_Pixel coordinate grounding data:_

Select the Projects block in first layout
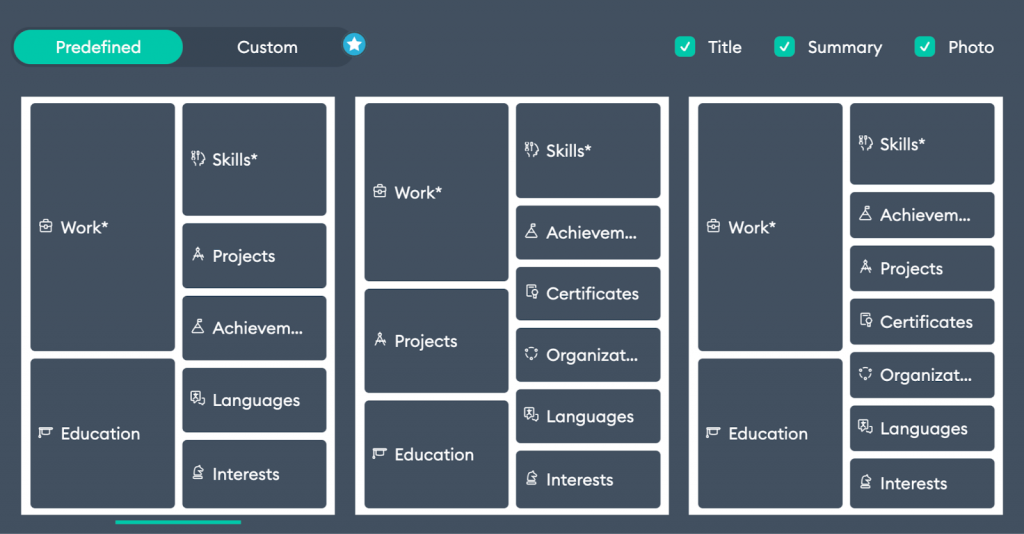 click(x=254, y=256)
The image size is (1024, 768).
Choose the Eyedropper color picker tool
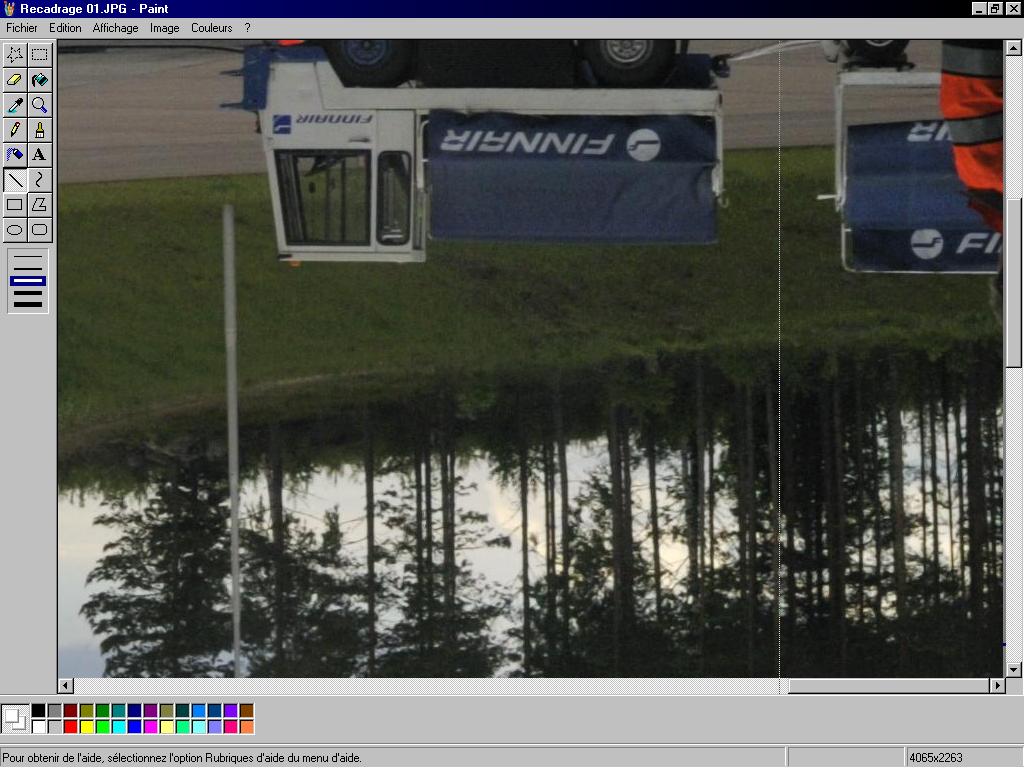tap(15, 105)
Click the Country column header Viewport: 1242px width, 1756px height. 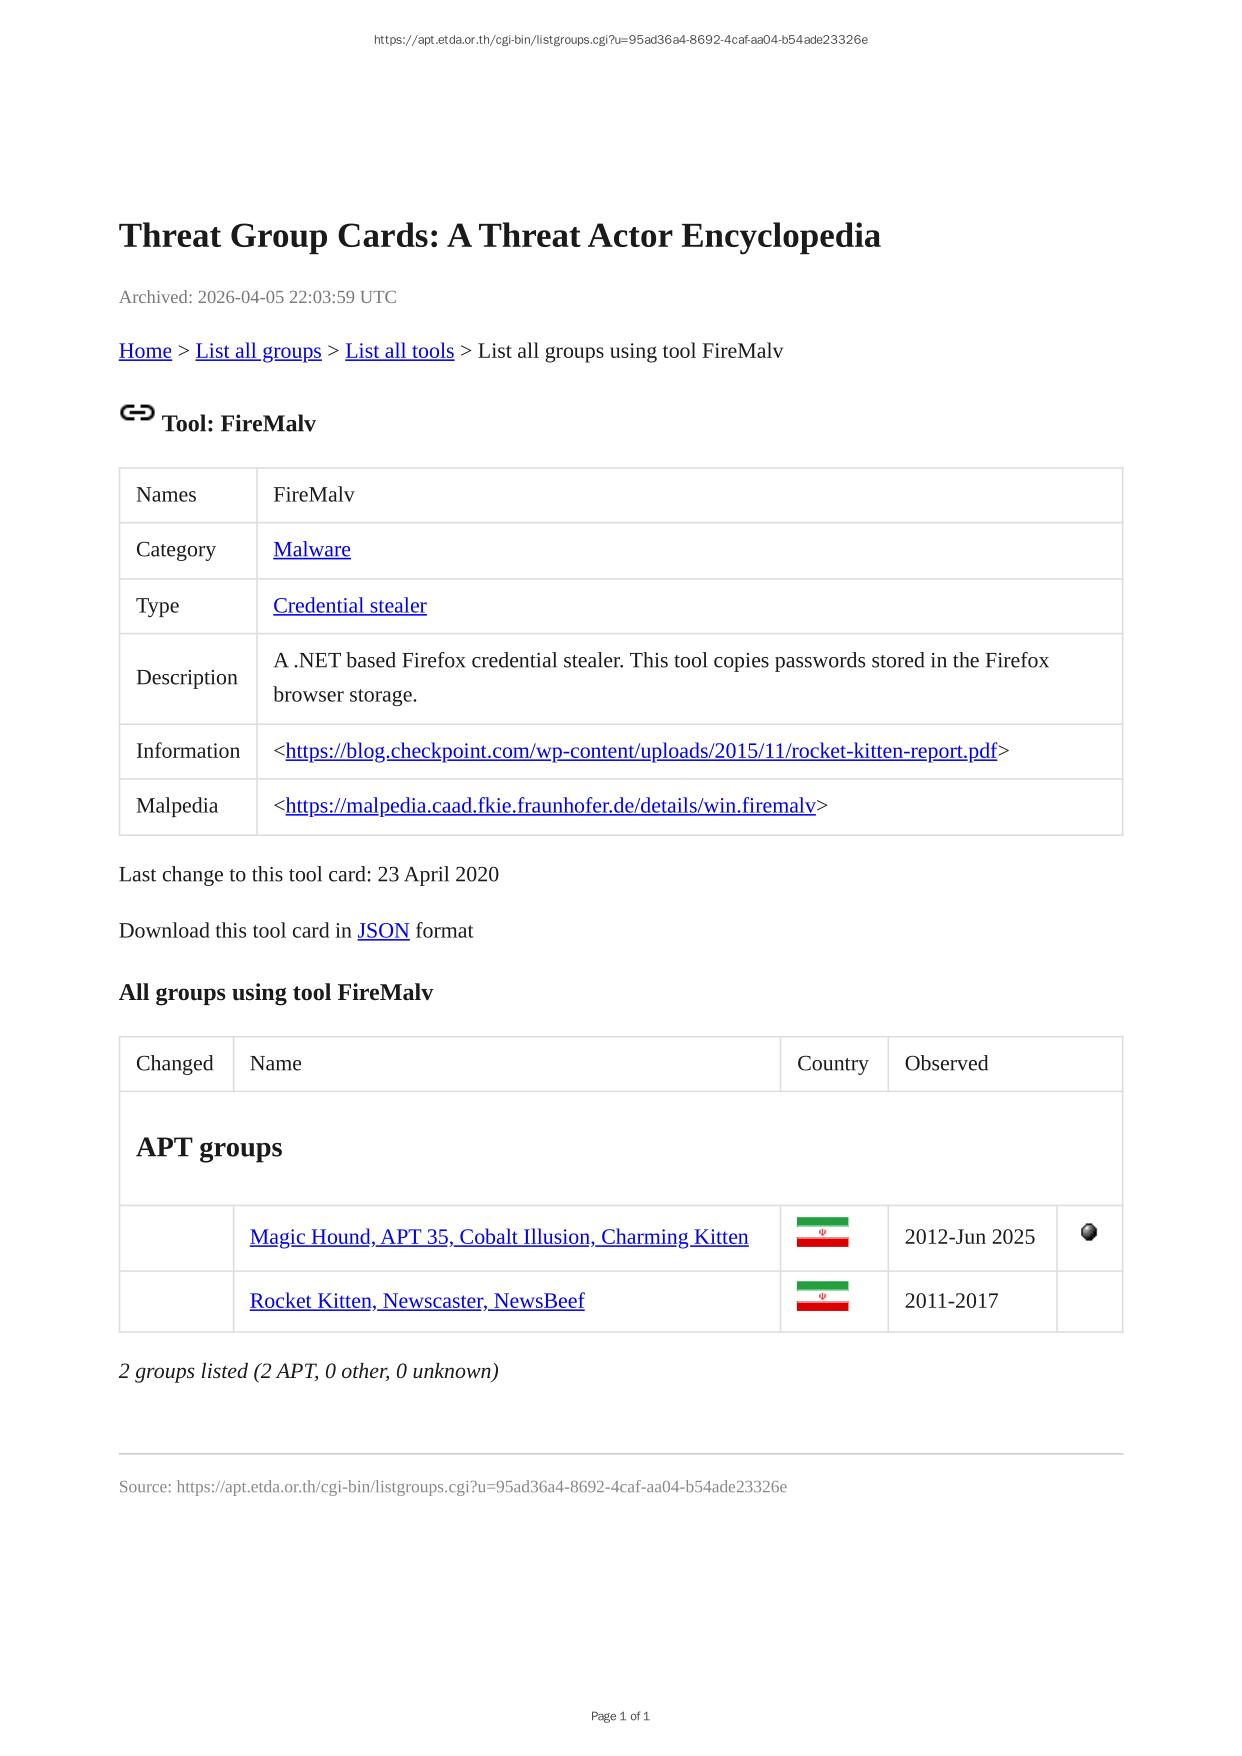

_EXERCISE OBJECTIVE:_ The records above are to be retyped exactly, with every picture left out.

_SOLUTION TO THIS TASK:_
Select the Projects block in first layout
 click(x=254, y=256)
The image size is (1024, 768).
Choose the Eyedropper color picker tool
tap(15, 105)
Click the Country column header Viewport: 1242px width, 1756px height. 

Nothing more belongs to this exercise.